Yang Diminta
Lanjutkan berita di bawah tentang keluarga Gibran, dimulai setelah kalimat terakhirnya.

"Yang pasti iya pak tidak berkenan. Bapak enggak tau kan masalah inti di dalamnya? Bapak cuma melihat kulitnya doang kan. Jadi kita sudah musyawarahkan tempat ini kita close untuk siapapun, kalau memang mau nyari informasi di kantor kami," tegasnya.
Ia pun berkilah langkah bijaksana yang diambil itu bertujuan untuk memberikan rasa nyaman kepada kelurga Gibran dan juga menghindari kesenjangan sosial di wilayah setempat.
"Bukannya kita tidak menghormati dan tidak berterimakasih atas perhatiannya, kita ingin menjaga hak keluarga. Kita yang mengatur pak, karena dengan begini akan ada kecemburuan sosial, begini 'kok yang diperhatikan dia doang, padahal kan masih banyak rakyat kita yang butuh perhatian'," katanya.
Setelah berbincang saling menjelaskan maksud dan tujuannya, suasana di lokasi itupun pun kembali cair.
Rumahnya dalam pengawasan
Hamzah, pria yang berprofesi sebagai pekerja bangunan, merasa terpukul.
Pria berambut ikal itu tak menyangka jika keluarganya kini jadi sorotan.
Hamzah sedih karena putranya yang bernama Gibran viral karena merasa kelaparan.

Entri Hasil Ekstraksi

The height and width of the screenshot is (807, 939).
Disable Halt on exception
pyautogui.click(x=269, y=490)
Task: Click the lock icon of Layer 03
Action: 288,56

* * *

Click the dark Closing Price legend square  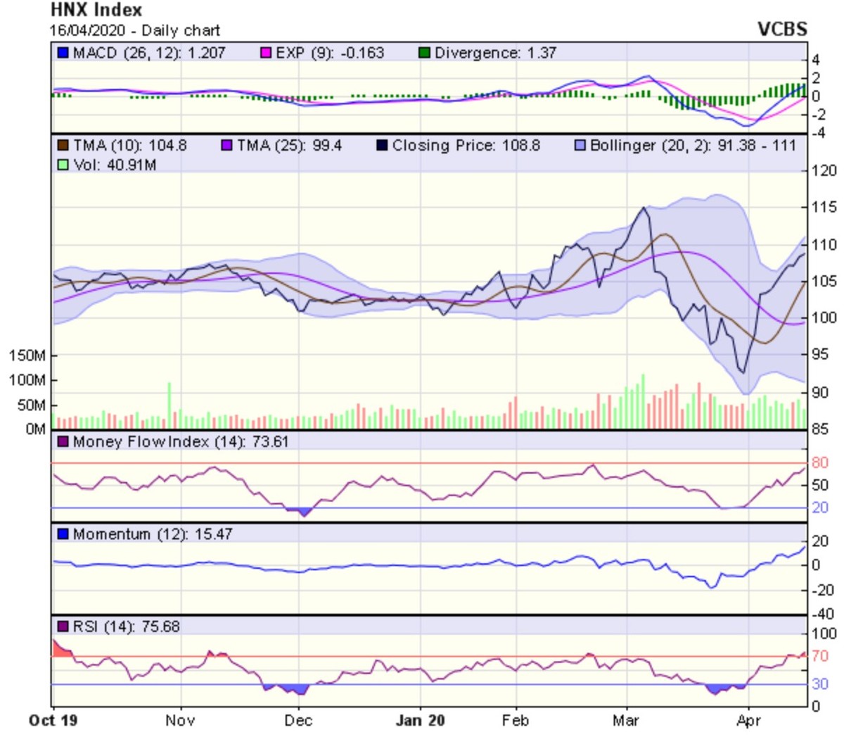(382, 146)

...

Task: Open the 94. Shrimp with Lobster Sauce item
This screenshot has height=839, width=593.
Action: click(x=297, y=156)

Jawaban Tugas
Baca juga: Harta Kekayaan Camat Bojonggede di LHKPN Tembus Rp 6 Miliar tapi Ada Warganya Menangis Kelaparan
Kesedihan Hamzah bertambah karena istrinya malah memarahi Gibran, bukannya memberi makan Gibran yang lapar.
Atas peristiwa kelaparan yang menimpa Gibran, kini rumah Hamzah di Desa Rawapanjang, Kecamatan Bojonggede, Kabupaten Bogor, disambangi banyak orang yang datang karena rasa simpatik.
Pemerintah Kecamatan Bojonggede dan perangkat Desa Rawapanjang pun segera mendatangi lokasi.
Walhasil Hamzah sekeluarga menerima bantuan.
Hanya saja yang jadi sorotan adalah ketika rumah Hamzah diberi tanda khusus.
Kertas putih bertuliskan rumah dalam pengawasan tertempel di dinding rumah Hamzah.
Usut punya usut, surat yang ditulis menggunakan pulpen tersebut dibuat oleh inisiatif RT setempat.